[Data extract]:

-------

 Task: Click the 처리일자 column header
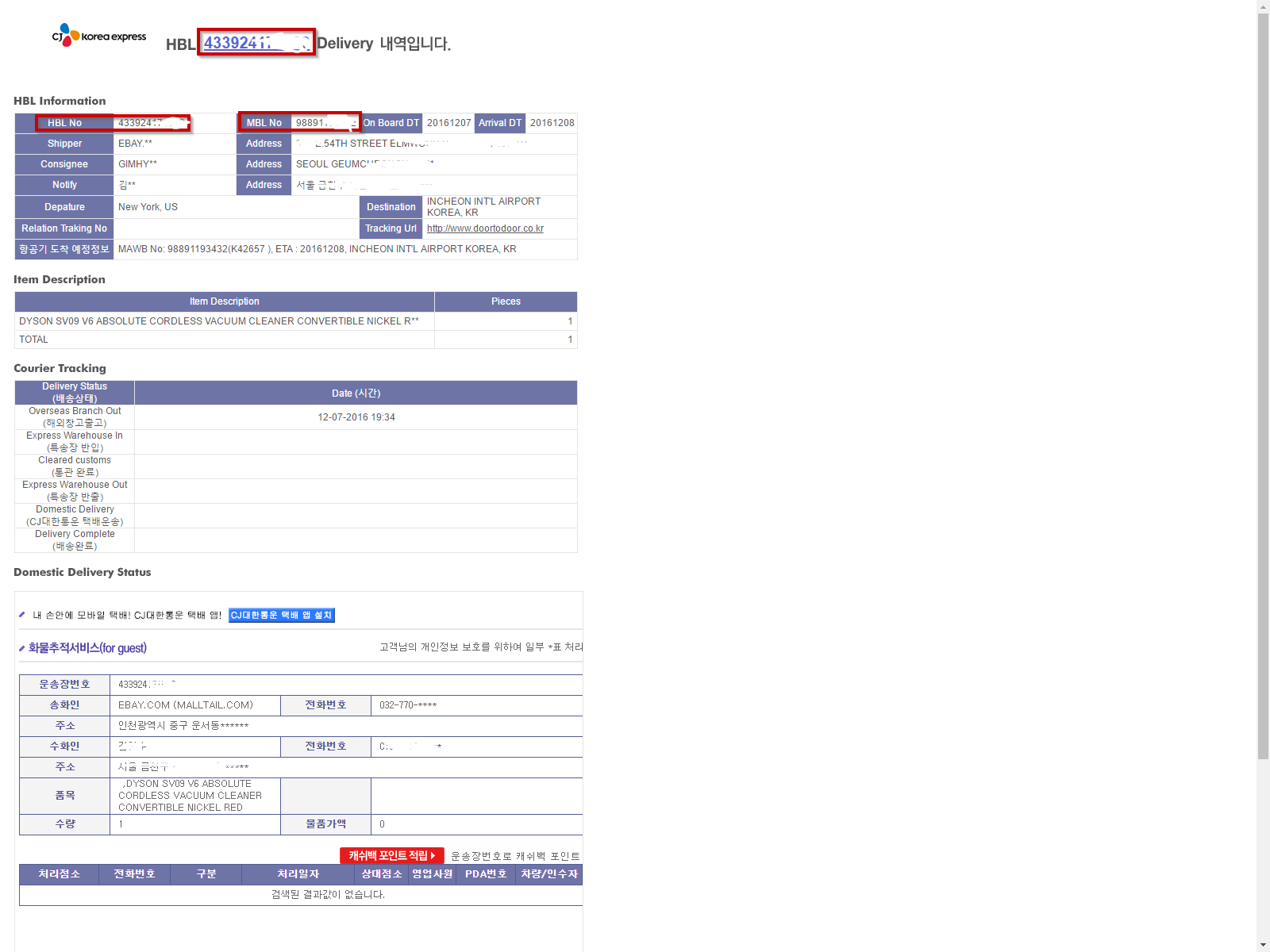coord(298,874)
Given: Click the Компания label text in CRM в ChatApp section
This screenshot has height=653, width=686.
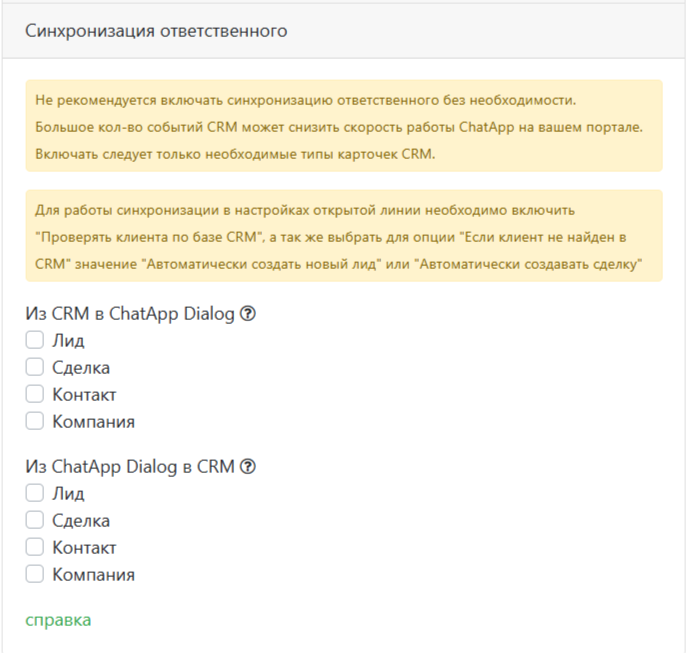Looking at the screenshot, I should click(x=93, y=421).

-------

Reproduce the records word for word, starting at the line that contains "Given: Click the" and continuing through the last line of the records. Leave the pictures out of your answer.

Given: Click the Компания label text in CRM в ChatApp section
This screenshot has height=653, width=686.
Looking at the screenshot, I should click(x=93, y=421).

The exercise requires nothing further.